HBV infection is a major cause of primary liver cancer (12,26). The present study demonstrated that the transfection of Huh-7 cells with HBx, a protein encoded by HBV DNA, had no effect on cell viability but promoted cell migration and invasion, which is consistent with the results of a previous study (27).

IFN-α is currently used as a first-line antiviral drug to treat chronic hepatitis B (CHB) (28,29). It is an effective treatment of HBV due to its antiviral function and immunomodulatory effects (30–34). IFN-α does not directly kill or inhibit HBV; however, its antiviral effect is facilitated by its binding to the cell membrane receptor IFNAR1, which leads to the production of antiviral proteins that inhibit HBV replication (35,36). Therefore, IFNAR1 serves a role in the progression of CHB. The binding of IFN-α to its receptor IFNAR1 activates Janus kinase-JAK1 and non-receptor tyrosine-protein kinase TYK2, which leads to the phosphorylation of signal transducer and activator of transcription (STAT) 1 and STAT2 (37,38). STAT1 and STAT2 then form a heterodimer and bind to interferon regulatory factor 9 (IRF-9) to form ISGF3. ISGF3 translocates from the cytoplasm to the nucleus and binds to the IFN stimulated regulatory element to promote the transcription of antiviral genes, such as PKR (39–41). Previous studies have demonstrated that following treatment with IFN-α, the expression of STAT2, IRF-9, and PKR is significantly increased in HepG2 and HepG2.2.15 cells (42,43). There was also a decrease in HBV DNA titer in HepG2.2.15 cells, which suggests that the JAK-STAT pathway serves a major role in IFN-α-inhibited HBV replication. Furthermore, the expression of ISGF3 protein and PKR mRNA was significantly decreased following inhibition of the IFN pathway and the titer of HBV DNA in the supernatant of HepG2.2.15 cells was not significantly decreased. These results indicate that ISGF3 is an important regulatory factor of the pathway (25,44).

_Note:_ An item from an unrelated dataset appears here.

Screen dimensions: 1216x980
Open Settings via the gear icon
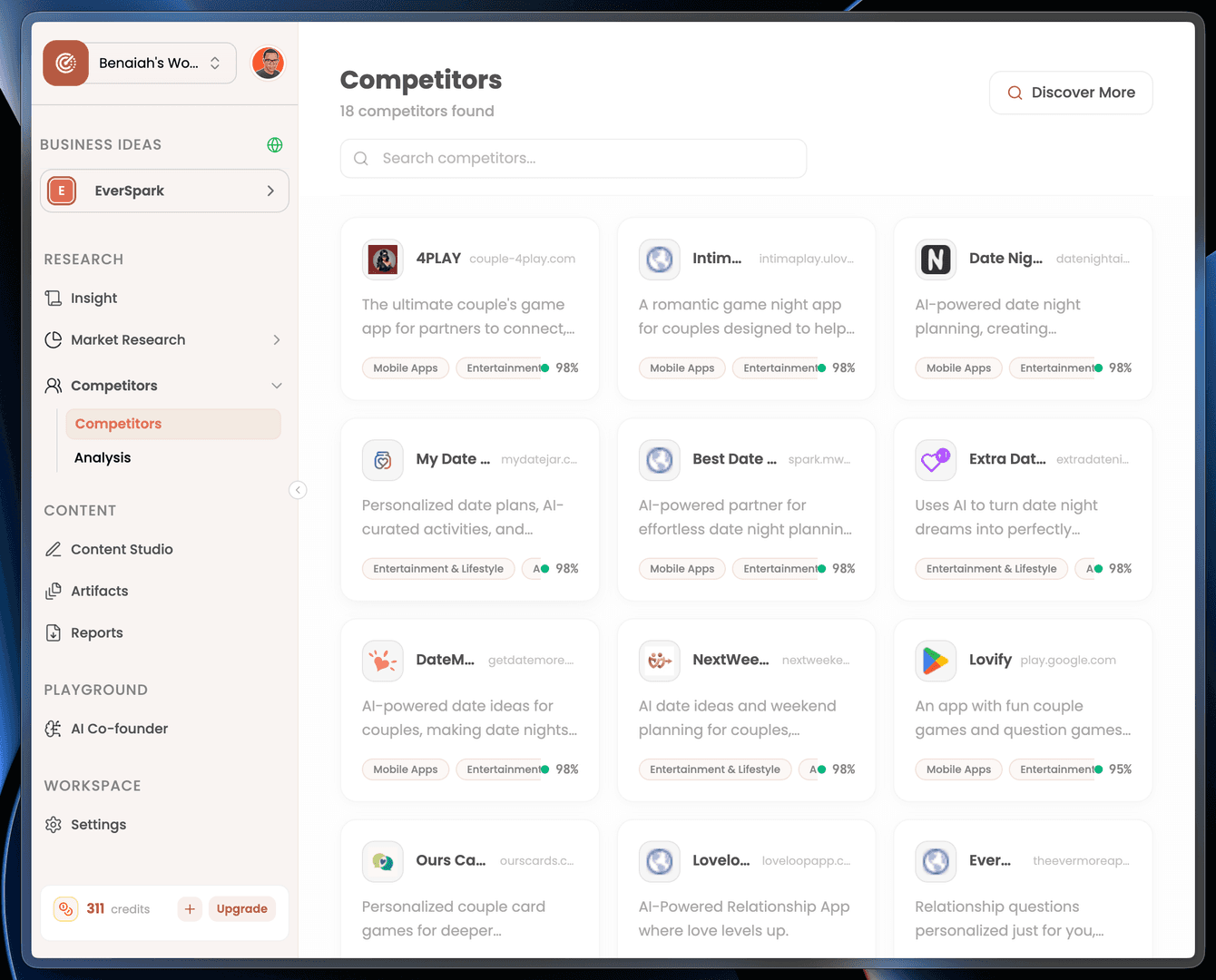(x=52, y=824)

IFN-α activates the JAK-STAT signaling pathway by binding to IFNARs on the cell surface, thereby facilitating the transcription and expression of antiviral genes, including PKR (45) and RNaseL (46). The present study demonstrated that IFN-α significantly increases the expression of the antiviral genes IFNAR1, IFNAR2, PKR, RNaseL and ISGF3 in Huh-7 cells transfected with HBx-expressing lentivirus, suggesting that IFN-α may be developed as a novel therapeutic strategy to treat patients with HBV-related liver cancer.

In conclusion, the current study suggests that IFN-α attenuates the development of HBV-related liver cancer by reducing cell migration and invasion, as well as upregulating the expression of antiviral proteins.